Несмотря на серовато-голубую кожу, женщина была красива. Может быть, потому, что возвышение застало её в самом расцвете сил и красоты – где-то на грани тридцати лет. Кваzи, кроме цвета кожи, внешне не отличались от своего человеческого облика и не пользовались косметикой. Так что это была её внешность. Природная.

А вот тёмно-серый брючный костюм, красные туфли и красная блузка, прекрасно гармонирующие с серовато-синей кожей, – это уже её личный вкус.

– Примите мои искренние соболезнования, Виктория… э…

– Андреевна, но это не важно, – ответила женщина-кваzи. – Просто Виктория.

– Мы предпочитаем короткие имена, – кивнул Михаил.

Они с Викторией обменялись взглядами. Виктория кивнула. Мы сидели в холле, вокруг маленького столика. Институт, к моему удивлению, выглядел не унылым функциональным научным учреждением, а очень не бедным и очень современным. Такие вот уютные уголки отдыха в холлах, с хорошими кофейными автоматами, причём бесплатными, великолепный ремонт, приятные и хорошо подобранные краски, хорошая кожаная мебель, красивые шторы на окнах. Нет, лаборатории тоже выглядели очень современно, но у нас обычно не жалеют денег на аппаратуру, зато на всё остальное не обращают внимания. А тут, похоже, старались создать впечатление домашнего уюта, чтобы сотрудники не стремились уйти с работы.

На стене висела огромная доска объявлений – со старой стенгазетой (такие сохранились почему-то только в научных заведениях), где поздравляли женщин с 8 Марта, с объявлениями от профсоюзного комитета, с предложениями летнего отдыха для семейных сотрудников в Евпатории, с графиком работы секции «Юный биохимик» и прочей ненужной информацией. И впрямь, не институт – а второй дом…

– Вам звонили из отделения… – продолжил я.

– Понимаю, вы удивлены тем, что я не бросила работу и не вернулась домой, – спокойно ответила кваzи. – Но у нас идёт важный эксперимент, моё присутствие необходимо. Виктору уже ничем не помочь, а он был предан работе и поймёт меня. Уверена.

Я нахмурился. Что она несёт…

– Виктор и Виктория, очень красиво, – неожиданно сказал Михаил. – Вы были женаты до вашего возвышения?

– Нет, мы впервые познакомились уже здесь, в институте, три года назад, – ответила Виктория. – Но вы правы, Виктор считал это знаком. Люди склонны к маленьким суевериям.

– У него были враги? – спросил Михаил.

– Не более чем у любого молодого талантливого учёного. Но это не те враги, которые пускают пулю в сердце. Мне сказали, что его застрелил грабитель?

Михаил кивнул.

– А потом он восстал и убил грабителя? – продолжала Виктория.

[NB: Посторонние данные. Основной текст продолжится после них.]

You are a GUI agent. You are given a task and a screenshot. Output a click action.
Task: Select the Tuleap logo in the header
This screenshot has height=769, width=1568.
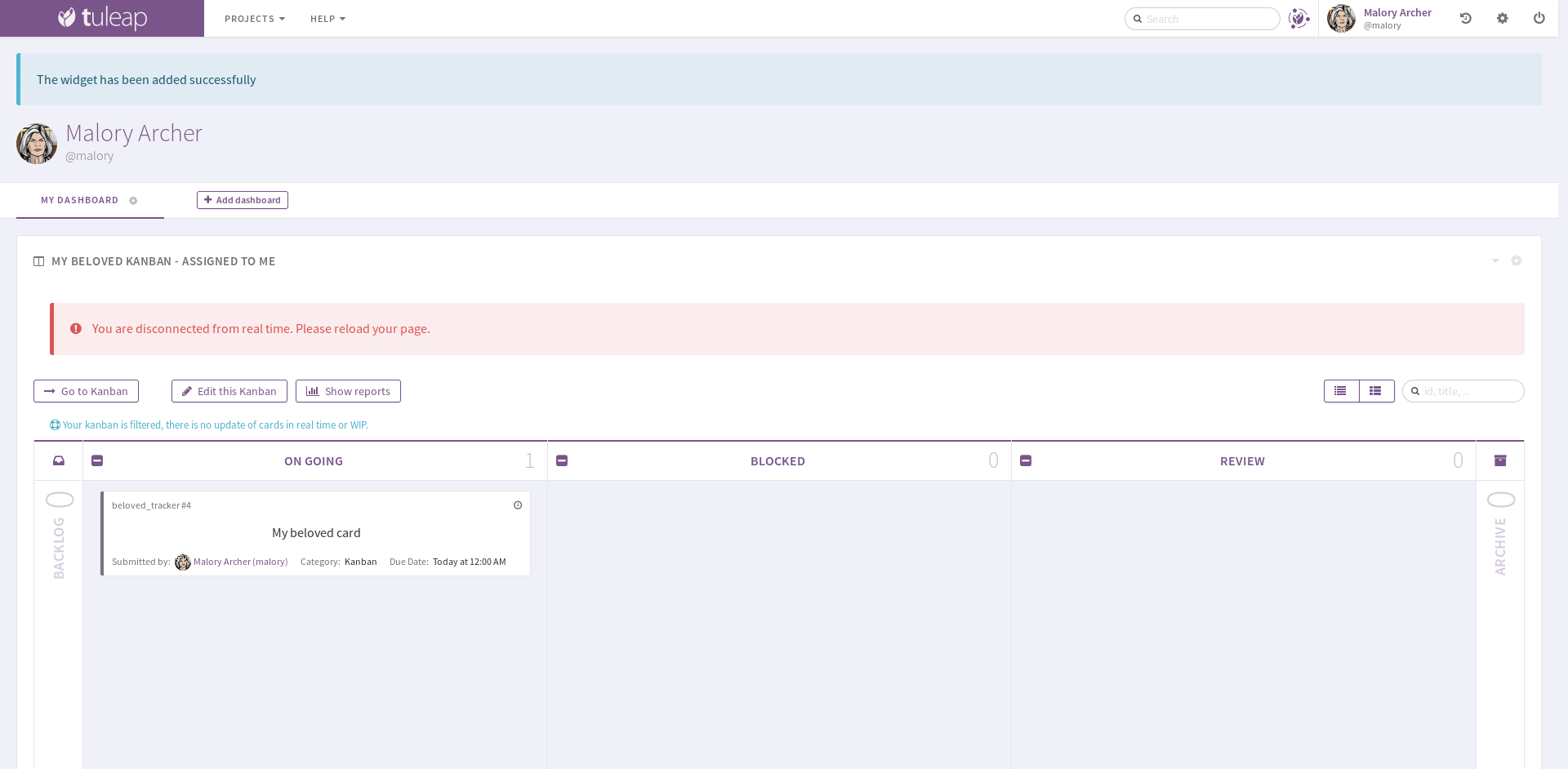pos(101,18)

– Всё так, – сказал Михаил.

– Можно сказать, что справедливость восторжествовала, – произнесла Виктория. – В этом есть высшая логика. Грабитель хотел его убить, а в результате погиб сам и навсегда.

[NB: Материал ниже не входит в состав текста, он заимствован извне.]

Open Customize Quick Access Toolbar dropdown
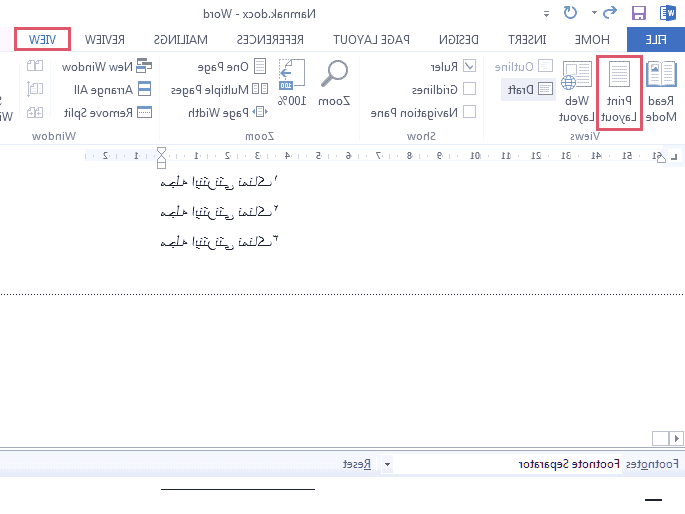 [x=547, y=14]
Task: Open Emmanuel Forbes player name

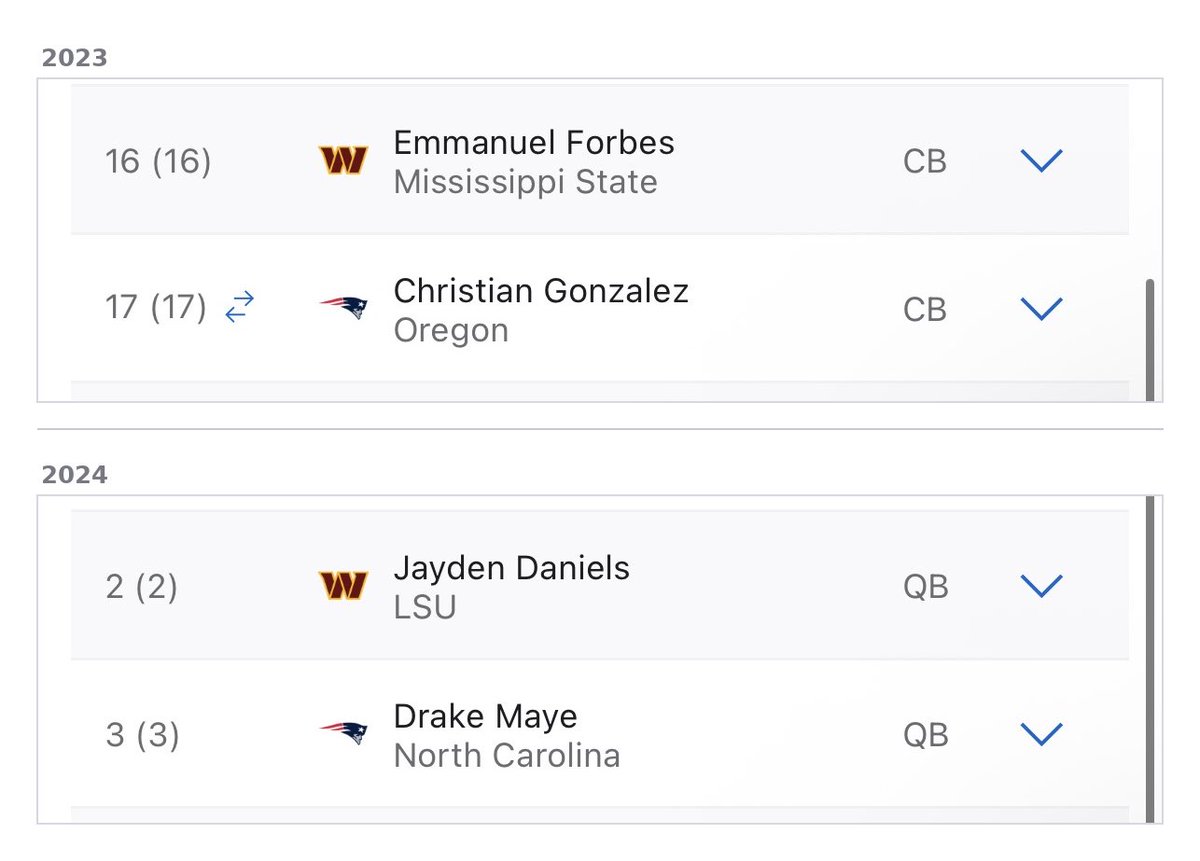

– Наверное, вы не дослушали сообщение, – предположил я. – Потому что со справедливостью вышло… не очень.

Виктория приподняла одну бровь. Очень человеческим и очень ненатуральным жестом.

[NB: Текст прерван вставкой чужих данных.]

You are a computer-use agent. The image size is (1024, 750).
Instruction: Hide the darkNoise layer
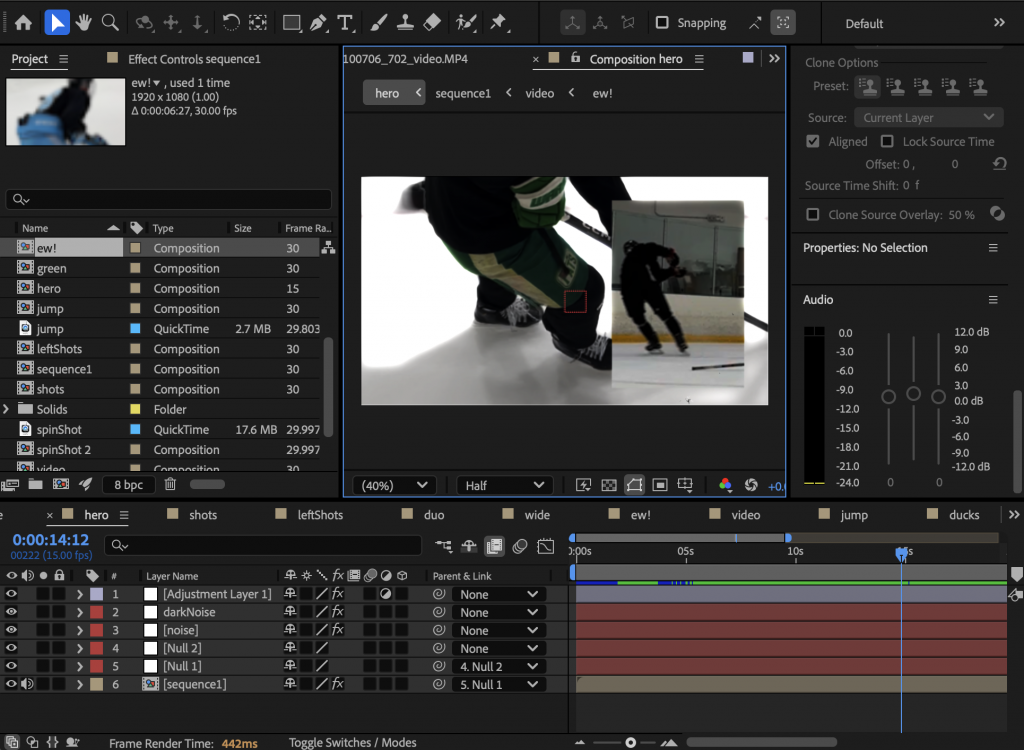point(12,612)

– Когда дознаватель вошёл в квартиру, там было уже двое восставших, – сказал я. – Дознаватель был вынужден применить оружие. Они мертвы. Окончательно мертвы. Им отрубили головы.

– Как? – спросила Виктория. И моргнула. Лицо у неё стало глупое, как у обычной живой женщины.

– Мачете.

– Я не об этом, идиот! – закричала Виктория. – Как, как, как это произошло? Почему это произошло? Это неправильно, так не должно было произойти!

– Преступление не может быть правильным по определению, – сказал Михаил.

Виктория мгновенно успокоилась.

– Вы правы. Но это очень печально. И очень несправедливо. Виктор был очень талантливый учёный. Это огромная потеря.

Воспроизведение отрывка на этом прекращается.